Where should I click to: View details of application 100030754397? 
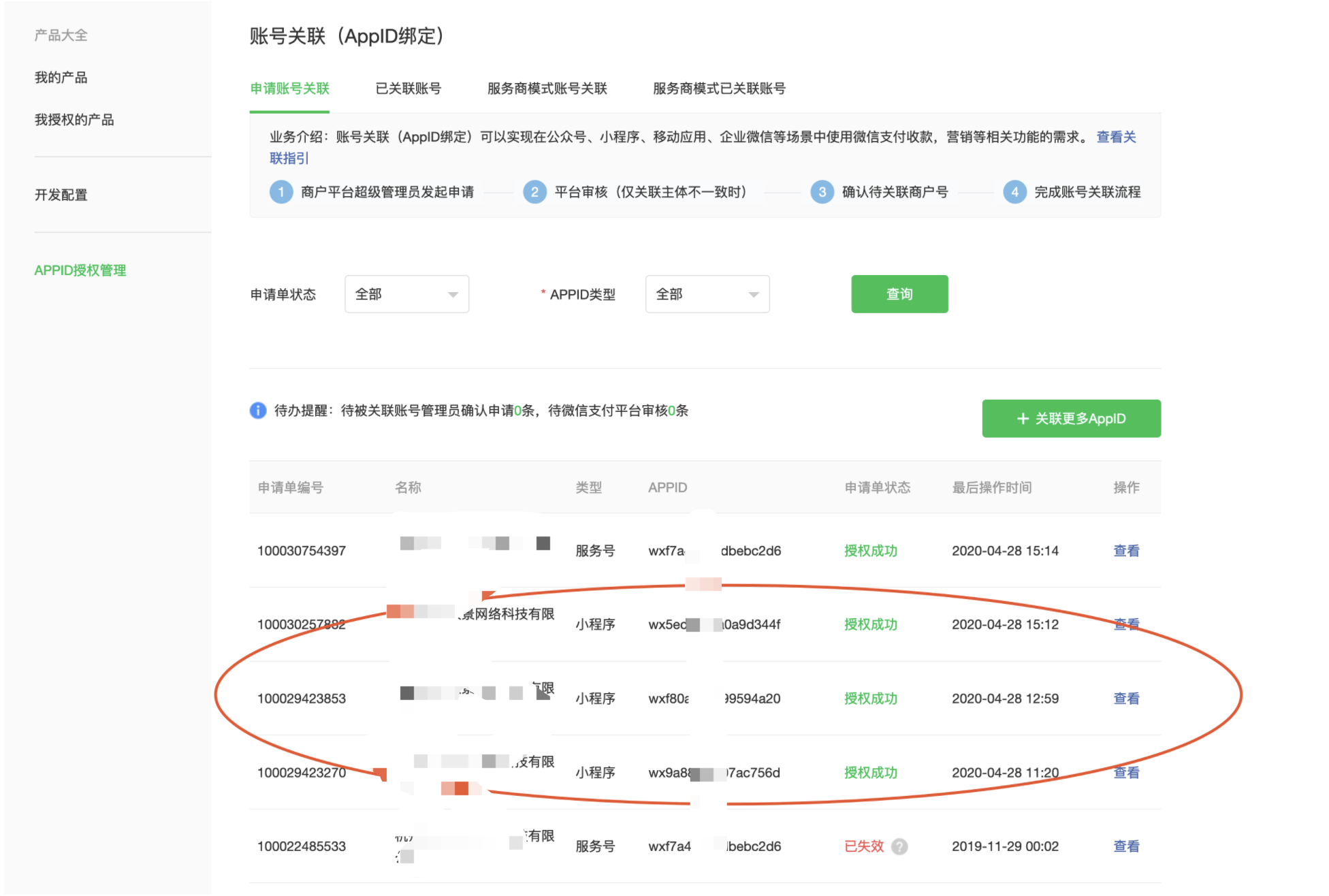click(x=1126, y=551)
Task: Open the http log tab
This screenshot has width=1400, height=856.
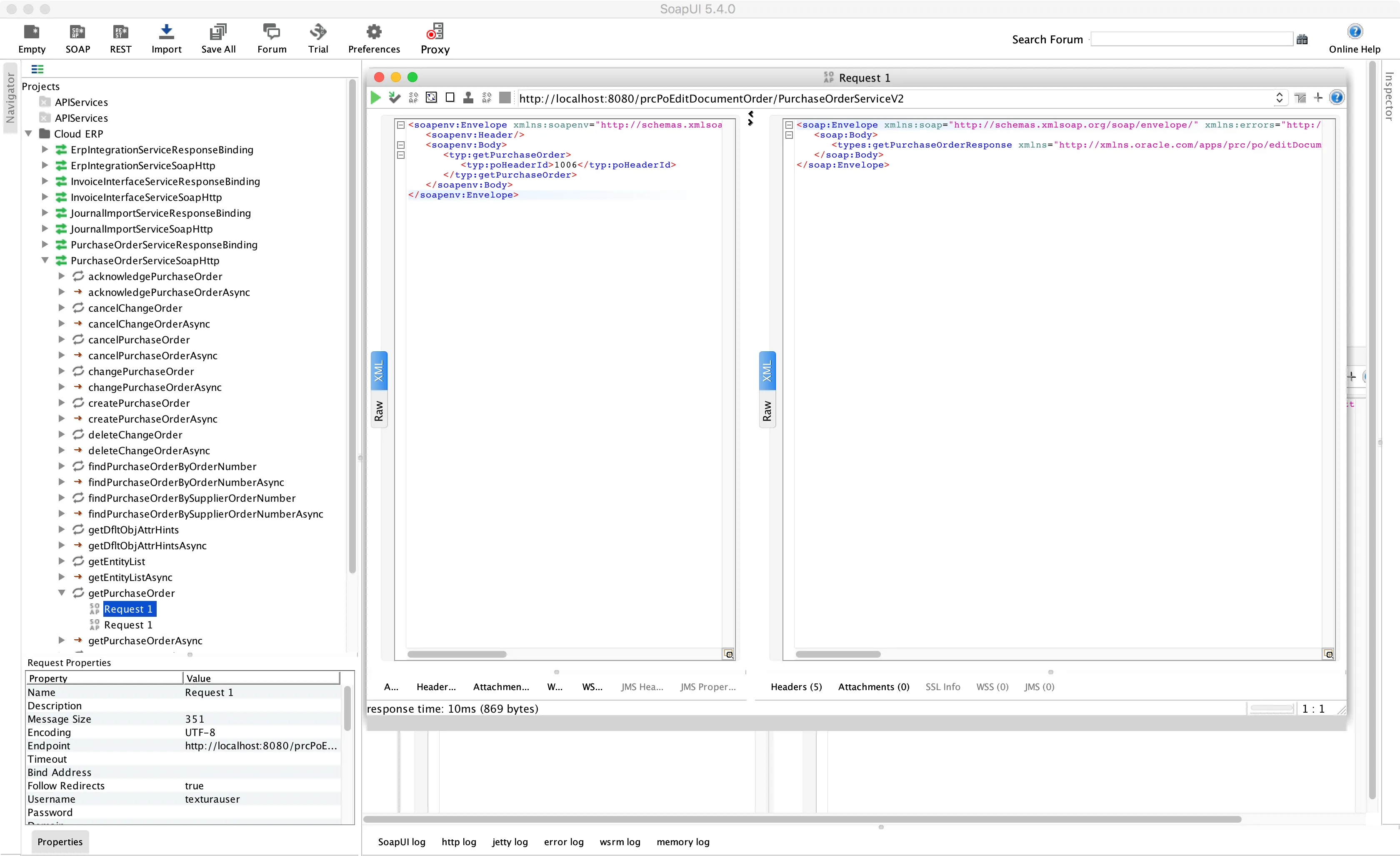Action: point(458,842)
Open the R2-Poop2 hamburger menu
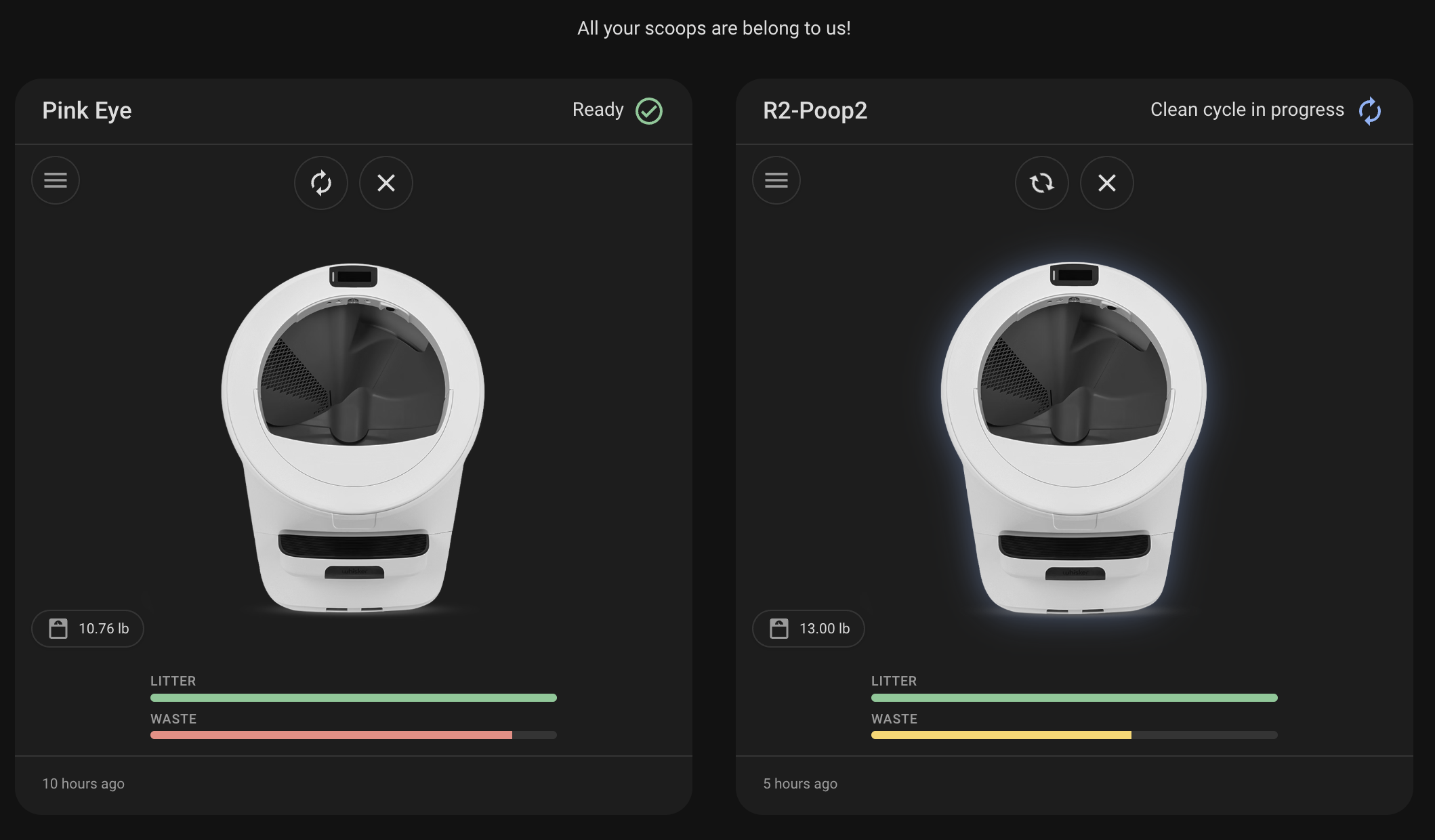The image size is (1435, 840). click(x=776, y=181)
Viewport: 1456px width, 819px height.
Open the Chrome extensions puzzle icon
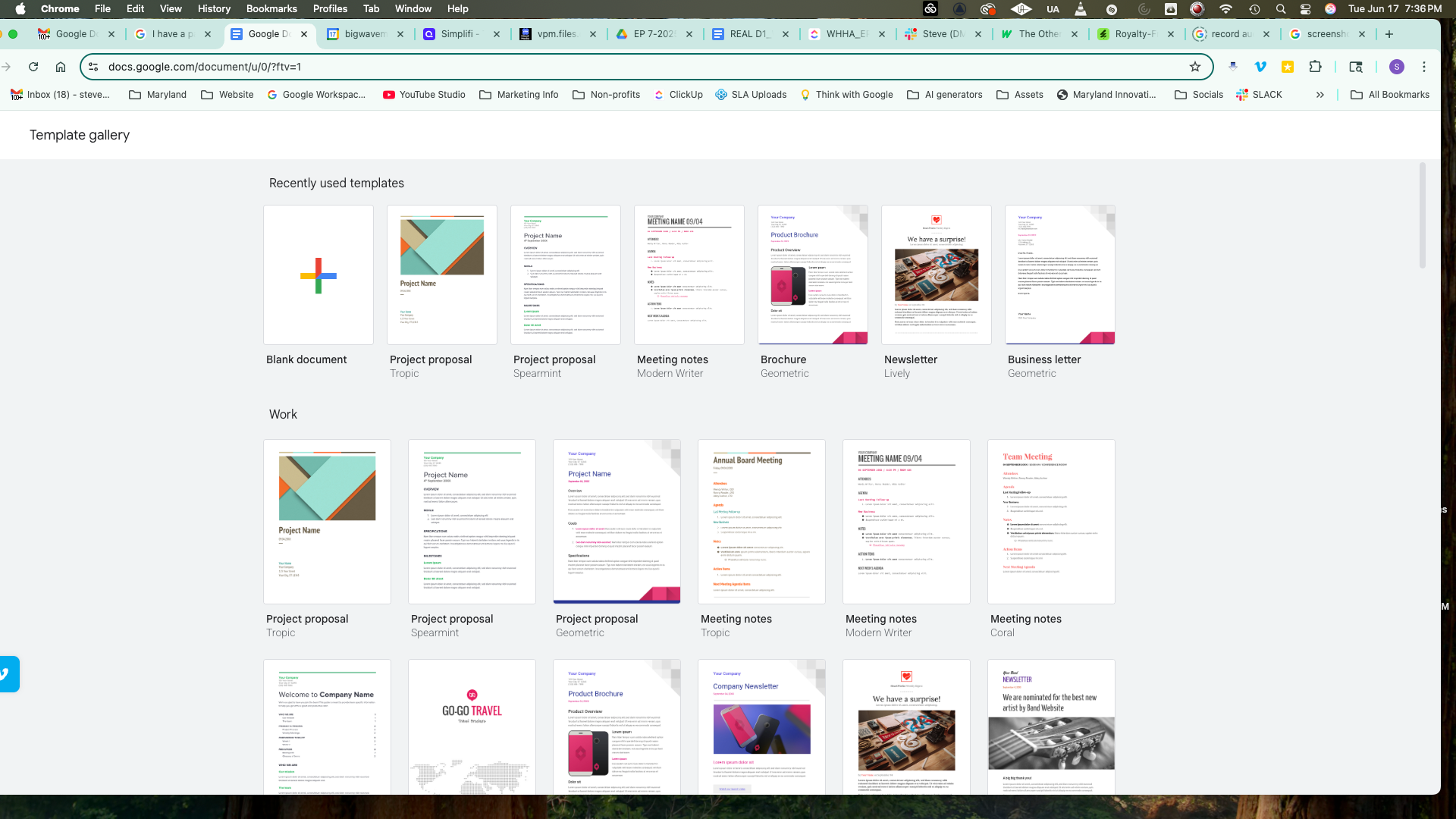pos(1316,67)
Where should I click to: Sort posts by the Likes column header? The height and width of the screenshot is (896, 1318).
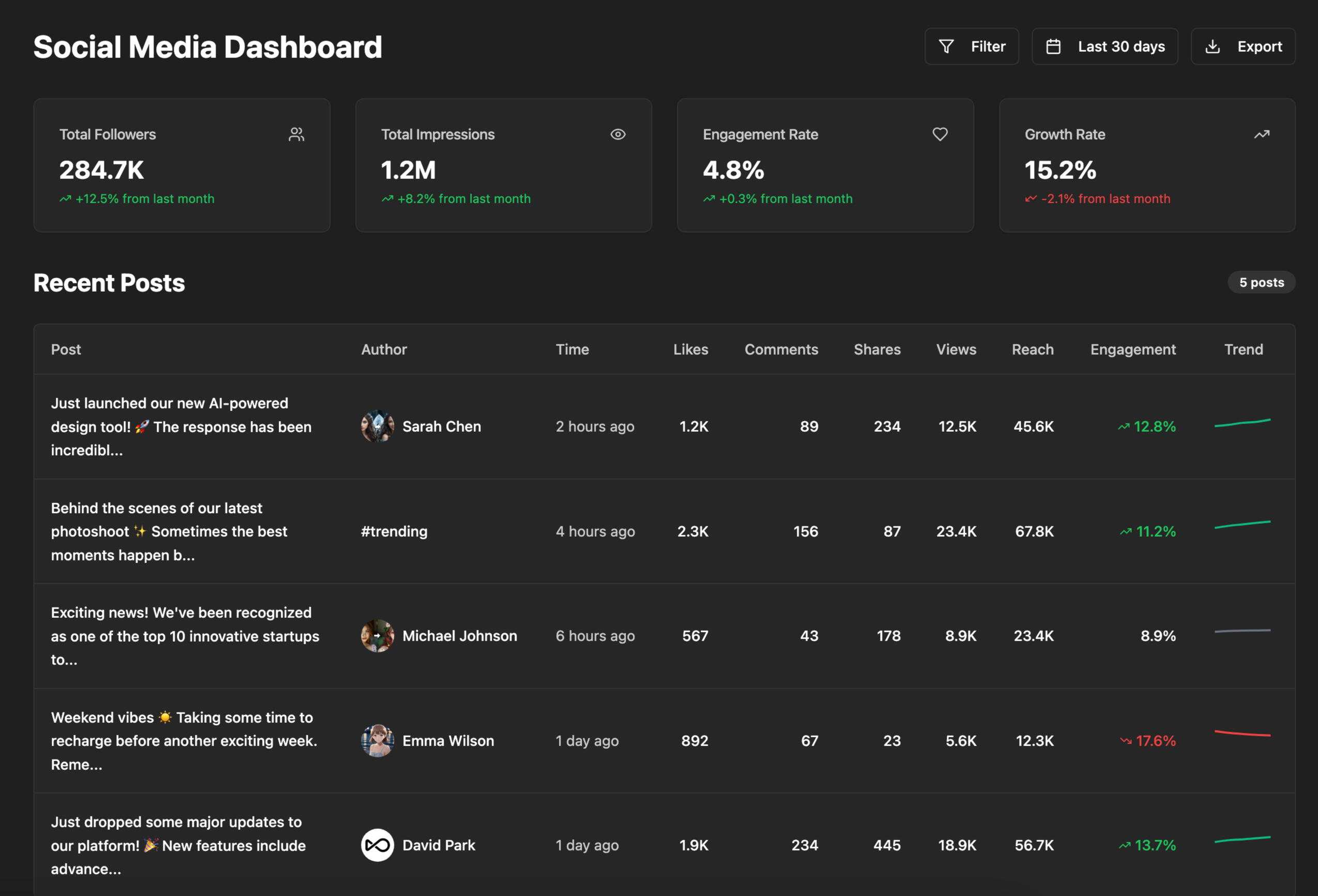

--

Exercise requirements = The required output is each line above restated verbatim, with all images omitted.

Task answer =
Where should I click to: View details of application 100030754397? 
click(x=1126, y=551)
Task: Open the http log tab
This screenshot has width=1400, height=856.
Action: point(458,842)
Open the R2-Poop2 hamburger menu
The image size is (1435, 840). click(x=776, y=181)
Viewport: 1456px width, 819px height.
Open the Chrome extensions puzzle icon
pos(1316,67)
Where should I click to: Sort posts by the Likes column header? The height and width of the screenshot is (896, 1318).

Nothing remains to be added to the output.